An aldose reductase inhibitor and aminoguanidine prevent vascular endothelial growth factor expression in rats with long-term galactosemia.

OBJECTIVE

To study the effects of an aldose reductase inhibitor (ARI-509, Wyeth-Ayerst, Princeton, NJ) and aminoguanidine (AMG), agents that have been reported to prevent or delay diabetic retinopathy, on retinal vascular abnormalities and the immunocytochemical expression in the retina of vascular endothelial growth factor (VEGF) in rats maintained for up to 2 years on a 50% galactose diet.

METHODS

Albino rats were placed on a control diet, a diet containing 50% galactose, or the 50% galactose diet containing either ARI-509 or AMG. Treatment with ARI-509 or AMG was initiated at the beginning of the experiment or after 12 months of galactose feeding. After 22 to 24 months, the rats were killed and the retinal vasculature from half of one eye was isolated by trypsin-elastase digestion for semiquantitative evaluation of retinal vascular lesions.

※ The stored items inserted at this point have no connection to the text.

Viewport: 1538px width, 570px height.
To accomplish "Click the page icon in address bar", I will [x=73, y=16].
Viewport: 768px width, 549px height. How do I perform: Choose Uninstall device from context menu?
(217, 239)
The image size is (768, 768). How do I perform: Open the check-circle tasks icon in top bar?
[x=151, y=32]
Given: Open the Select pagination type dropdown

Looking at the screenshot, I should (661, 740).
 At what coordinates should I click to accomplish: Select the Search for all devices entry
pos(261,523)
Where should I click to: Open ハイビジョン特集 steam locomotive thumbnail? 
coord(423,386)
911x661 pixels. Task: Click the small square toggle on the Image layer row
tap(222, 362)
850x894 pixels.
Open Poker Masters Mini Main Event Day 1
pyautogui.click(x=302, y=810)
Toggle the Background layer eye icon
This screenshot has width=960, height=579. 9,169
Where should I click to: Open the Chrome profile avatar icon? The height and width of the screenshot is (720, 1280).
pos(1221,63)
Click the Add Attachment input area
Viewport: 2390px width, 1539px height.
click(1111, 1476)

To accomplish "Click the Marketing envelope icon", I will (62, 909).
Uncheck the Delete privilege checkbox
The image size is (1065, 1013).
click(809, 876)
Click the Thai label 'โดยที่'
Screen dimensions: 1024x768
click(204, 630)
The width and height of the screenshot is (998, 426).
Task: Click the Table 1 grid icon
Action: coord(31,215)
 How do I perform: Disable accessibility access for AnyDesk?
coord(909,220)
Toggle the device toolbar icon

The other half of the retina was prepared for immunocytochemistry and stained for the presence of VEGF, factor VIII, vimentin, and glial fibrillary acidic protein. Red blood cells, sciatic nerves, and a portion of the retina from the second eye were assayed for glucose, galactose, fructose, sorbitol, galactitol, and myo-inositol. Red blood cells were also assayed for galactosylated hemoglobin.

RESULTS

Galactose-fed animals developed a vascular retinopathy characterized by severe cellular loss in the retinal capillaries and intensification of periodic acid-Schiff staining of the vascular basement membranes. Some animals also displayed dilation and hypercellularity of vessels in the posterior retina. These changes were substantially reduced in animals receiving ARI-509 from the beginning of the galactose diet, but were unaffected in all of the other treatment groups. None of the rats receiving ARI-509 or AMG treatment, whether initiated from the onset or after 12 months of galactosemia, demonstrated VEGF immunoreactivity. With the exception of the animals receiving ARI-509 from the beginning of the experiment, all of the galactose-fed animals developed dense cataracts within 6 weeks of the beginning of the galactose diet. Galactitol levels in animals receiving ARI-509 were 86% to 93% lower in red blood cells, retina, and sciatic nerve than those in the other galactose-fed groups.

CONCLUSIONS

Although ARI-509 and AMG have different abilities to delay or prevent the diabetic-like retinopathy in galactosemic rats, even when substantial retinal microvascular acellularity occurs, both drugs prevent the immunocytochemical expression of VEGF. These results suggest that factors other than hypoxia may be responsible for VEGF expression in the retina, and that aldose reductase inhibitors and AMG have potential roles in preventing such expression and, thus, perhaps preventing retinal neovascularization.